What is needed: Revise the records from the line containing "Screen dimensions: 1900x1069" through the end of the records, changing "Share Screen" to "Stop Sharing" and leaving everything else as it is. Return only those lines.

*** Input records

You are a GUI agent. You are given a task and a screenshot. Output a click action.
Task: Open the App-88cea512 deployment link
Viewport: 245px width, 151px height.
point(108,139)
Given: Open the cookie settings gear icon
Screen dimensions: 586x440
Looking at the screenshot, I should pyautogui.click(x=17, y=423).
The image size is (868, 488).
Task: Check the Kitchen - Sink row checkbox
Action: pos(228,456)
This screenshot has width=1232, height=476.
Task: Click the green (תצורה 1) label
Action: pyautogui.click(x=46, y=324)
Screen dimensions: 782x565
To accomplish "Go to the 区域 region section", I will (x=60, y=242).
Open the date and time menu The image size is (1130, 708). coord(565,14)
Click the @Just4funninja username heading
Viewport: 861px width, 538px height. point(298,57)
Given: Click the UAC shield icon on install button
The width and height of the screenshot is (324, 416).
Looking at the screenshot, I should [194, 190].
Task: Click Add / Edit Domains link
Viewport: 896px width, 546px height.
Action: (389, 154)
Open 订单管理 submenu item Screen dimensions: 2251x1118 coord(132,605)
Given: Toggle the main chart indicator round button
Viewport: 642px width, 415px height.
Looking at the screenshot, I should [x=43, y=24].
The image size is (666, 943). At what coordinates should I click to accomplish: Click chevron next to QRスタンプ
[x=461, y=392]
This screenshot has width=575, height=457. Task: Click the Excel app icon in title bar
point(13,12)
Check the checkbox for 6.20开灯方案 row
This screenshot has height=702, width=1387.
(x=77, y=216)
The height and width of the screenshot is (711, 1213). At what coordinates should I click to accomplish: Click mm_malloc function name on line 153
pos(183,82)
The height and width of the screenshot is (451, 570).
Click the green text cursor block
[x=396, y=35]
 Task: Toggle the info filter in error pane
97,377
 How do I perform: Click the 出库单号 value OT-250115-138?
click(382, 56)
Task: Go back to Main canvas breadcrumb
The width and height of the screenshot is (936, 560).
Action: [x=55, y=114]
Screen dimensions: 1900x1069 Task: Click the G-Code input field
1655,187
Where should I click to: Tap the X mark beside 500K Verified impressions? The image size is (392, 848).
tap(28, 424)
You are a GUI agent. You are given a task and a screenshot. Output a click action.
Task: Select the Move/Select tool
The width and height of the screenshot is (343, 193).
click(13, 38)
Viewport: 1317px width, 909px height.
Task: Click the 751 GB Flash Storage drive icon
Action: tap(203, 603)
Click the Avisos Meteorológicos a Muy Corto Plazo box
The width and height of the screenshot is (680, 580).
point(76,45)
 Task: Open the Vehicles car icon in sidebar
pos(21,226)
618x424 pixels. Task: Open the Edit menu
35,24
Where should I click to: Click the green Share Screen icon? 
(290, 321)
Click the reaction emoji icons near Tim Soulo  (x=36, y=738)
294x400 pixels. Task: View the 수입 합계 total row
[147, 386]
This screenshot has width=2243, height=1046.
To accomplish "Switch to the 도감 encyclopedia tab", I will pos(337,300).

******

Response below:
Screen dimensions: 1900x1069 Task: Click the G-Code input field
1655,187
Where should I click to: Tap the X mark beside 500K Verified impressions? The image size is (392, 848).
tap(28, 424)
You are a GUI agent. You are given a task and a screenshot. Output a click action.
Task: Select the Move/Select tool
The width and height of the screenshot is (343, 193).
click(13, 38)
Viewport: 1317px width, 909px height.
Task: Click the 751 GB Flash Storage drive icon
Action: tap(203, 603)
Click the Avisos Meteorológicos a Muy Corto Plazo box
The width and height of the screenshot is (680, 580).
point(76,45)
 Task: Open the Vehicles car icon in sidebar
pos(21,226)
618x424 pixels. Task: Open the Edit menu
35,24
Where should I click to: Click the green Stop Sharing icon? 
(290, 321)
Click the reaction emoji icons near Tim Soulo  (x=36, y=738)
294x400 pixels. Task: View the 수입 합계 total row
[147, 386]
This screenshot has width=2243, height=1046.
To accomplish "Switch to the 도감 encyclopedia tab", I will pos(337,300).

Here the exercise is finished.